Don’t give energy to your thoughts. Become a witness

Don’t give energy to your thoughts. Become a witness — indifferent, aloof, distant. Just see the thoughts, and don’t be in any way involved in them. Note the fact: the thoughts are there; but don’t choose this way or that, don’t be for or against, don’t be pro or con. Just be a watcher. Let the mind-traffic move, just stand by the side and look at it, unaffected by it, as if it has nothing to do with you.

Sometimes try it: go on the busiest street where the traffic rush is too much. Stand by the side of the road and see the traffic — so many people going hither and thither, and cars and bicycles and trucks and buses. You just stand by the side and look, and do the same inside: close your eyes and see — the mind is a traffic of thoughts, thoughts rushing here and there. You watch, you just be a watcher. By and by, you will see that the traffic is becoming less and less. By and by, you will see that the road is empty, nobody is passing. In those rare moments, first glimpses of SAMADHI will enter in you.

There are three stages of SAMADHI. First, when you achieve glimpses through gaps — one thought comes, then it has gone and another has not come for the time being. There may even be a gap for a few seconds; in that interval reality penetrates you — the moon becomes one. The reflection is there only for a single moment, but you will see the first glimpse.
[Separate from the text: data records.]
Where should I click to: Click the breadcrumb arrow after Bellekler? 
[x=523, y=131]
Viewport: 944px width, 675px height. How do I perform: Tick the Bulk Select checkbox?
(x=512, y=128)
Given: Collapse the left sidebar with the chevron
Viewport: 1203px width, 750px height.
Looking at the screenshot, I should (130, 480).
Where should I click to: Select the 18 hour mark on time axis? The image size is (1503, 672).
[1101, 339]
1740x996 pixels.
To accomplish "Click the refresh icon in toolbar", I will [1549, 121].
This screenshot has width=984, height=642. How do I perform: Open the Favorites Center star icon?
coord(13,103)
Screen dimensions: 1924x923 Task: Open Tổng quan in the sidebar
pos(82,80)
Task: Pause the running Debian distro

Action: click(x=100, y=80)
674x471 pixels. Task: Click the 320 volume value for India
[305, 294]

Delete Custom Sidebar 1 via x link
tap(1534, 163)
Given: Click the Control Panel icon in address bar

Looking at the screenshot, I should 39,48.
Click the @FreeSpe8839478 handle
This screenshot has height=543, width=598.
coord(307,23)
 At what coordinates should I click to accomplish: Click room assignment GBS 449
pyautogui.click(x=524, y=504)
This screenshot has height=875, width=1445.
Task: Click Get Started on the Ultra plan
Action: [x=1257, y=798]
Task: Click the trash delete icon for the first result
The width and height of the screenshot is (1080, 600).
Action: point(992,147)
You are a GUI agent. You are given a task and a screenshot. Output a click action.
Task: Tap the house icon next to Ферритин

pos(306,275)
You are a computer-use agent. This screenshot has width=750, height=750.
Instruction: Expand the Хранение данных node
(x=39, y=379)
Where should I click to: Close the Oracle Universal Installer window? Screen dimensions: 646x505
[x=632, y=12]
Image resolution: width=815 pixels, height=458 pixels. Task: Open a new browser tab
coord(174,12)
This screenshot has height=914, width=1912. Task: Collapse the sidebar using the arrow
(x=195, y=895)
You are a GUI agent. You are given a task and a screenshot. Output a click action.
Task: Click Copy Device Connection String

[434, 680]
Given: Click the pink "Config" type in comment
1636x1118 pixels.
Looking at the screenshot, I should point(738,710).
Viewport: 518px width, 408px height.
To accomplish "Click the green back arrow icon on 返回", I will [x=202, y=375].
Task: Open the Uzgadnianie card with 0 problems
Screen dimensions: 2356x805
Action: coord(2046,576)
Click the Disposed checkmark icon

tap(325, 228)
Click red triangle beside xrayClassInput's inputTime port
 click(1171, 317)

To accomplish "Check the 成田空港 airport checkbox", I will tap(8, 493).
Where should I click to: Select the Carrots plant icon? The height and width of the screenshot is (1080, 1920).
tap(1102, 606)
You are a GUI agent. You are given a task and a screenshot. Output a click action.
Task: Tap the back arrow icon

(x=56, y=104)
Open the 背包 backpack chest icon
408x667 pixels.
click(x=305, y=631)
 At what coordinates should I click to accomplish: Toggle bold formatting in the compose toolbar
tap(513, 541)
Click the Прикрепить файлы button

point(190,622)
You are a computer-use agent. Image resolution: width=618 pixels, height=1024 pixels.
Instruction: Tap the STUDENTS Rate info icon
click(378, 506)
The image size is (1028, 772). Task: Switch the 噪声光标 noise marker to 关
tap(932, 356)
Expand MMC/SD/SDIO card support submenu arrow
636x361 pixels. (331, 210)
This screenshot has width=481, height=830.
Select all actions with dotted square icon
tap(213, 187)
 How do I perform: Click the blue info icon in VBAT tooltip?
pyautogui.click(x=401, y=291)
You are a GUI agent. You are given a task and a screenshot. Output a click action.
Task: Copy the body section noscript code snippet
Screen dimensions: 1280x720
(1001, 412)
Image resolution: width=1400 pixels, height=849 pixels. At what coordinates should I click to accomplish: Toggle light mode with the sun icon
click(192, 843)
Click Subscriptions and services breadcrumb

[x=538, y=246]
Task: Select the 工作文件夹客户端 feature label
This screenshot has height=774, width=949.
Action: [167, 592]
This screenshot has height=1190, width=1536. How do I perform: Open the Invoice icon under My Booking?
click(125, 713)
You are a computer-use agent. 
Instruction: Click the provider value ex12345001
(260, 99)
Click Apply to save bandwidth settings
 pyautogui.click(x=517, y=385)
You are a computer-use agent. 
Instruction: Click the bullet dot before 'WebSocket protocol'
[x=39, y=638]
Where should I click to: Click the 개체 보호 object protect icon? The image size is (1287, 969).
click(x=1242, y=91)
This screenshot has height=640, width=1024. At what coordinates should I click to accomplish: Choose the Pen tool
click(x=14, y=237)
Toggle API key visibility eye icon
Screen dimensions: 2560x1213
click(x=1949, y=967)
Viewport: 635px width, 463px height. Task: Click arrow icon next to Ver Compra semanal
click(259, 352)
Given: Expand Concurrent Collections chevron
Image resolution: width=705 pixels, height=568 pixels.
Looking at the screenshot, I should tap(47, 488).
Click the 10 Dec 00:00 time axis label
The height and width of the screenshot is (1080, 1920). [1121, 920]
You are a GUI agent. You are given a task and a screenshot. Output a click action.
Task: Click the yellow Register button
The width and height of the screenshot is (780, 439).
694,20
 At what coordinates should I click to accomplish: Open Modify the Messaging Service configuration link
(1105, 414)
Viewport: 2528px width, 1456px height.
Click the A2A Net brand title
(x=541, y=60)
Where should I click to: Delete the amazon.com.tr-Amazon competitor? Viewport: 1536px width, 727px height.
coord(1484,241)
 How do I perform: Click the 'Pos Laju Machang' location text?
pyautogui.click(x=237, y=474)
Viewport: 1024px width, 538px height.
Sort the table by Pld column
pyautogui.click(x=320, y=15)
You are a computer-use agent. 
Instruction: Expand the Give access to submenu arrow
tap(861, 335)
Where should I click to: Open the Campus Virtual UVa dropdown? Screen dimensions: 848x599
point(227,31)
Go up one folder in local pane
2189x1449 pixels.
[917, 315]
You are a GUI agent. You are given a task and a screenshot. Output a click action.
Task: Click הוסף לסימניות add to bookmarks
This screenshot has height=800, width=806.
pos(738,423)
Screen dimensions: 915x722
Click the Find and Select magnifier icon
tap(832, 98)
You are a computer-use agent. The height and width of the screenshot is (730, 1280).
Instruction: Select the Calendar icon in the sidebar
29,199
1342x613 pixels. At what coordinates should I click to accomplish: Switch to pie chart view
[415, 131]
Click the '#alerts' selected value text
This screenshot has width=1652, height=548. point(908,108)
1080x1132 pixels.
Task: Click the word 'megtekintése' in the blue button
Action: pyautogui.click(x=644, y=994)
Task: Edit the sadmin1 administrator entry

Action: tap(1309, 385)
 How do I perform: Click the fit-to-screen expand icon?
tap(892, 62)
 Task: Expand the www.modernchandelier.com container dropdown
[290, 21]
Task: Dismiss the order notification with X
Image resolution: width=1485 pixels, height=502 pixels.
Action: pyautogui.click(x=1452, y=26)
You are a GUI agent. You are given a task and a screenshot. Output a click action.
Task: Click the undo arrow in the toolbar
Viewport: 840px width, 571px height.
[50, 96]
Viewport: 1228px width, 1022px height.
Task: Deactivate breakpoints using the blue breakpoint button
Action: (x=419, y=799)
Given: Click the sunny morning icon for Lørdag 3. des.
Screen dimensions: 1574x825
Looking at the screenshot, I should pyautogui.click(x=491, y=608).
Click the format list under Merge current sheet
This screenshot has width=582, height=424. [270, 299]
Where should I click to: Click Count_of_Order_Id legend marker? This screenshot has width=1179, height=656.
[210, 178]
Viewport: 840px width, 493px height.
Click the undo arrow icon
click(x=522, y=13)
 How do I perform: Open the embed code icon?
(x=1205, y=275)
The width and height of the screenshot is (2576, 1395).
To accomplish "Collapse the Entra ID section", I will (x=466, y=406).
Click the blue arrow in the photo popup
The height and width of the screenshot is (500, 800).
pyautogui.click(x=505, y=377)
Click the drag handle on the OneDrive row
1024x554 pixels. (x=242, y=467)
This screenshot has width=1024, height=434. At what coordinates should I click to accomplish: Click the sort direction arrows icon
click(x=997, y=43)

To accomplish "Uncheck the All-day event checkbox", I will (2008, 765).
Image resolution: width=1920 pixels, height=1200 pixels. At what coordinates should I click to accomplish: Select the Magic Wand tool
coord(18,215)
This is what in Zen they call SATORI. By and by, the gaps will become bigger, and when the gaps become bigger and you can see reality more clearly, that vision of reality changes you. Then you cannot be the same because your vision becomes your reality also. Whatsoever you are seeing affects your being. Your vision, by and by, is absorbed, digested. That is the second stage of samadhi.

And then comes the last stage: when suddenly the whole traffic disappears, as if you were fast asleep and dreaming and somebody has shaken you and awakened you, and the whole traffic of dreaming has stopped. In that third stage you become one with reality, because there is nothing to divide. The fence that was dividing you has disappeared. The wall is no more there. The wall is made of the bricks of thoughts, desires, feelings, emotions; once it disappears — it is a China wall, very ancient, and every strong — but once it disappears, there is no fence between you and God. When for the first time the third stage happens, that is where the Upanishads announced, “AHAM BRAHAMASMI” — I am God, I am the Brahma. It is where the Sufi mystic, Mansur, declares, “ANA’L HAQ” — I am the truth. It is there when Jesus declares, “I and my God are one, I and my Father are one.”

Man can live in freedom only if he is meditative, otherwise not. Meditation is the source of all freedom. Without meditation you are a slave, a slave of your own instinct, a slave of your unconscious desires. You may think and believe that you are free, but you are not. Somebody insults you and you become angry. Are you free to be angry or not to be angry? You are not free. He has simply pushed your button and you have behaved in a mechanical way. You are predictable. It was not within your capacity not to be angry. You see something and greed arises. You are not free, you can't do anything about this greed. Or lust arises and you are simply a victim of it. It is only through meditation that slowly slowly more consciousness is created within you, more light is created; more watchfulness, witnessing, happens. And that is the miracle of awareness: if you become aware of anger you become a master of anger. Then it is up to you whether to be angry or not. You are absolutely free to be this way or that way. To people who have not meditated may go on believing that they are free but they are deceiving nobody else except themselves. Be more meditative and you will know how to live in freedom. And of course, life is life only when you are able to live in freedom.